> _Quoted text_
Prairie Enthusieists

Oak_Ridge
18 years ago

Anybody out there from the state of Mn interested in prairie restoration? I live in the La Crosse Wisconsin area and am interested in trading local ecotype prairie seeds/plants. I am also interested in sharing information on prairie restoration.

Comments (6)

  • leftwood
    18 years ago

    Congratulations and kudos on your effort to preserve local genotypes and ecotypes. It is so refreshing. While I use to gather more seed in the past from my area (just south and west of Minneapolis) I don't have a lot to offer right now: Schizochryrium scoparius(Little Bluestem) from Dakota County(south metro county). I do have a very rigid, compact form of Andropogon gerardii form Ramsey County(St. Paul). This is one I selected from a stand and is not your typical form. I wouldn't recommend it for restoration. Also, I think I still have a pot or two of Amorpha canescens(Leadplant) grown from seed from Isanti County(east of Stacy, MN) and maybe Asclepias tuberosa(Butterfly Weed) from same.

    You probably already know about Prairie Moon Nursery, who always tries to use local seed. I do have Lilium michiganense from them. Next fall you can have seed or maybe a bulb, depending on how they do. I could also gather seed of Lithospermum canescens(Hoary Puccoon),Ratibida pinnata seed, etc. from Dakota County and west Hennepin where I live.

    As far as expertise on the subject, I may or may not be a resource. I am 46, have a degree in horticulture and have always been interested in prairie botany. As far as the restoration part - only what I have read.

    Rick

  • leaveswave
    18 years ago

    Another place you could look for contacts would be to check if there's a Wild Ones group near you.

  • Oak_Ridge
    Original Author
    18 years ago

    Thanks Leftwood. I do know of Prairie Nursery, I bought a seed mix from them with species native to Trempealeau County, where I live. I own about 10 acres former farm field that is know in the CRP program that I plan on restoring to prairie (a little at a time). I started last fall with about 0.5 acres, and seeded another 1 acre this fall. I got into the seed-collecting thing pretty heavily last fall, unfurtunatly most of my seed is already on the ground. All I have left is white indigo, and Jack in the Pulpit from Trempealeau county. Next year I plan on having lots of different species for trade. I have a good site in Trempealeau county for collecting Amethyst Shooting star (Dodecatheon amethystinum).

    I was lucky enough to find some Michigan Lillies growing in an open woods near my house. I collected some seed and am going to try and start them indoors. It sounds like they are a tricky species to propogate with the WM and CM stratification requirements and slow growth. Do you have any advice?

> _Data to process_
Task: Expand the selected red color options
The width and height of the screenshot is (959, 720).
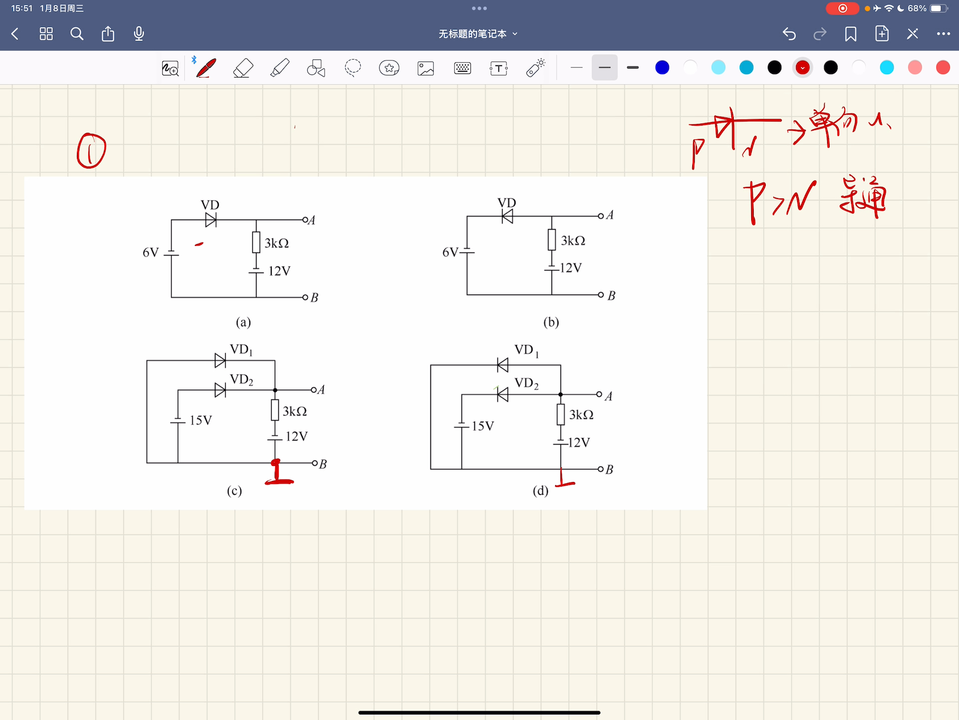Action: click(803, 68)
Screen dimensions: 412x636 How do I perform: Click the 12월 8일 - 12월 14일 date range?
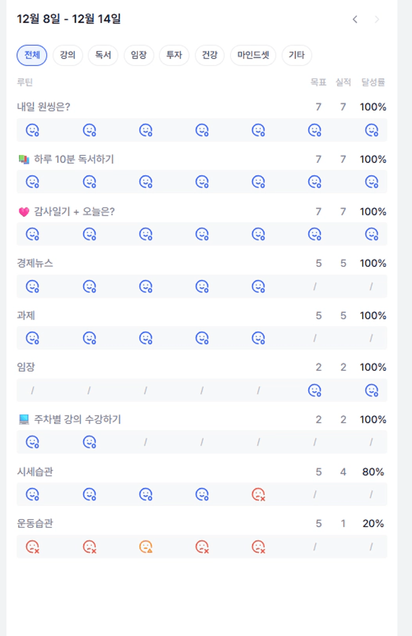(x=69, y=19)
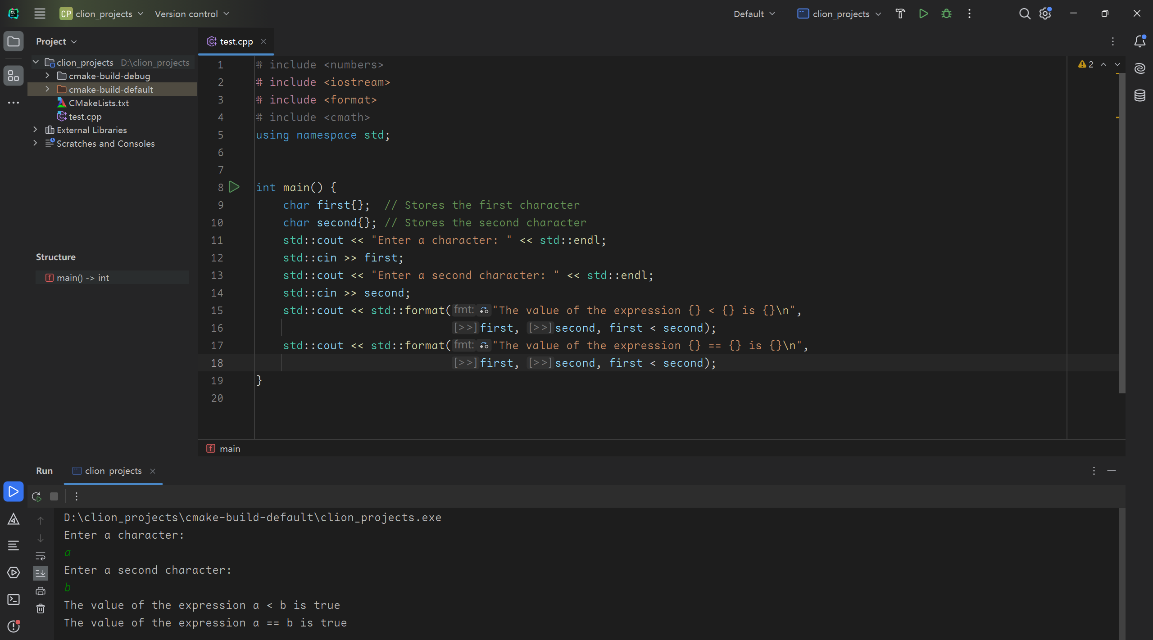Start debugging using the green bug icon
1153x640 pixels.
click(946, 14)
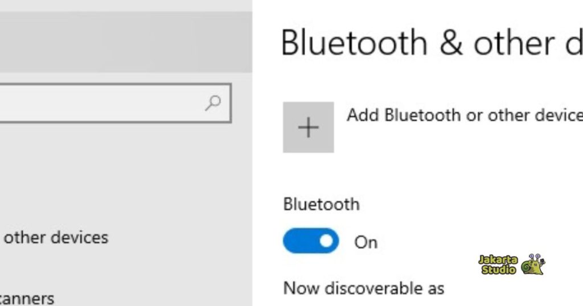583x306 pixels.
Task: Click the snail mascot icon in the watermark
Action: [532, 264]
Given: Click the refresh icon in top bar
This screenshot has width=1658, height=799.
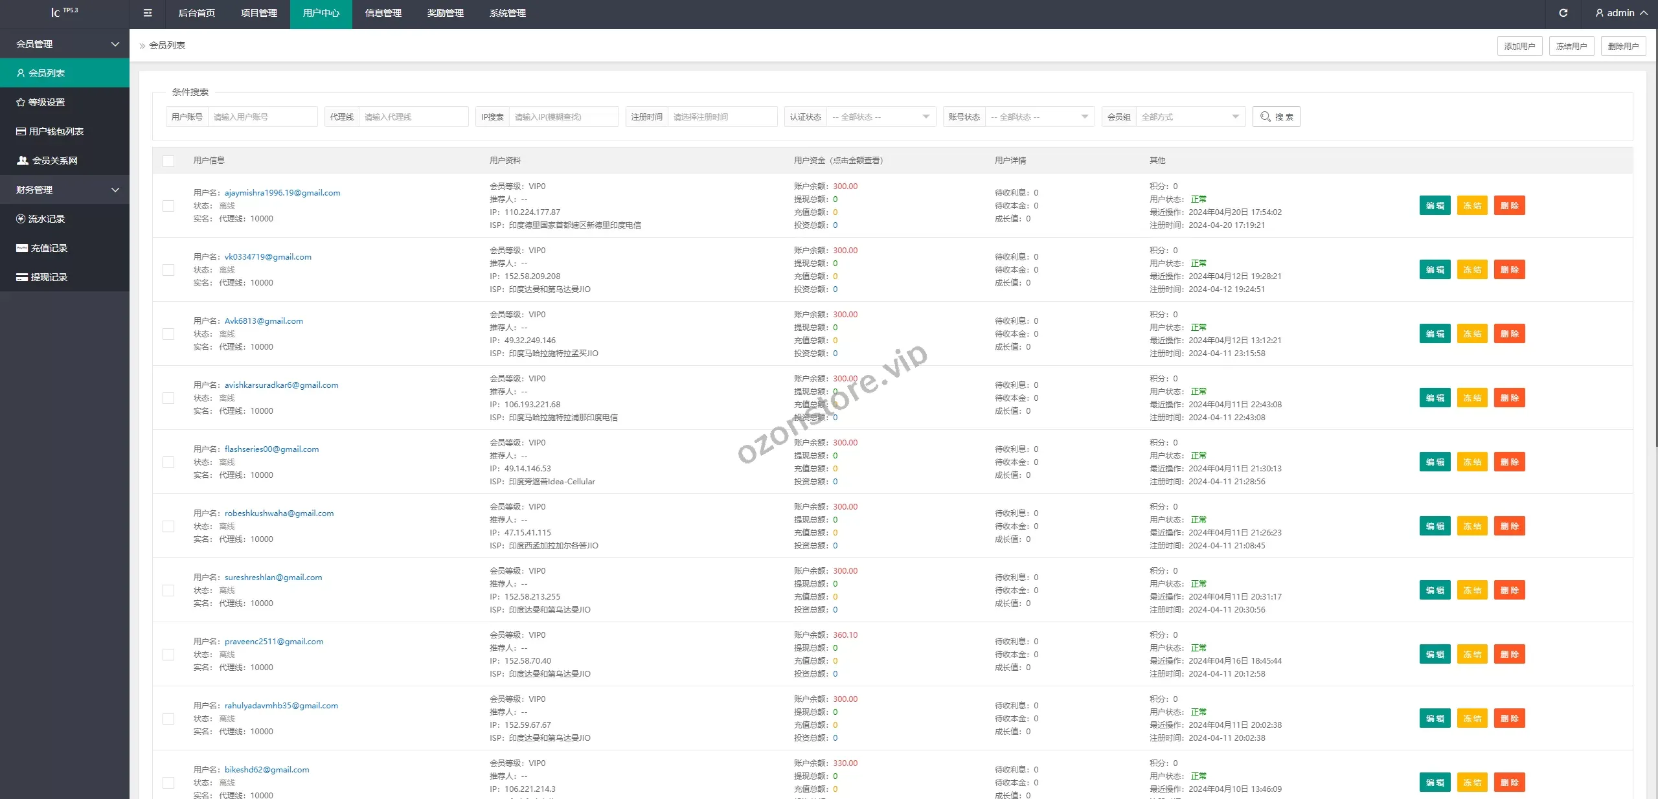Looking at the screenshot, I should tap(1563, 13).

> _Stated exercise 1_
Which lines of the records contain the word "height"? Copy out each one.
> _Stated exercise 2_
Can you carry on the prairie restoration thread from its final sentence?

> _Final result 1_
The width and height of the screenshot is (959, 720).
This screenshot has width=1658, height=799.

> _Final result 2_
    Horary Puccoon also sounds like a difficult species. The folks at Prairie Moon said they stopped carrying the seed because no one can figure out how to get the seed to germinate and grow into mature plants.

  • leftwood
    18 years ago

    I have heard that about Hoary Puccoon and never tried it myself. The seeds are kind of interestingly shaped though: picture a curled animal's eyetooth or a snapping turtle's claw.

    Lilium michiganense has what is called delayed hypogeal germination. It should germinate, even without a cold treatment, but growth will only be below the soil line. The first season it simply produces a tiny bulb that will produce leaves the next season.

    I think this is what you are actually talking about with the warm/moist then cold/moist stratification. The seed actually germinates during the WM, but doesn't emerge until after the CM treatment. Most lily growers get a year's jump on these kinds of seeds by planting in late summer/fall. There is usually enough time for the bulb development so it will produce leaves the following season.

    I would normally discourage indoor growth of any winter hardy outside material all winter long. But since this lily requires no light during the first growth stage, inside is almost ideal. Eastern lily species (Asian) seem to prefer 60-70F. Western species closer to a 50F temp for bulb formation that takes 2-3 months. Then start your cold stratification in the frig (not outside), and then plant outside. Because you're starting late with the process, you will end up planting outside probably in May/June. Not the best time(April/May), but certainly within parameters, in my opinion, rather than losing another year. Besides, if it doesn't work, you'll presumeably have fresh seed to start again at the proper time.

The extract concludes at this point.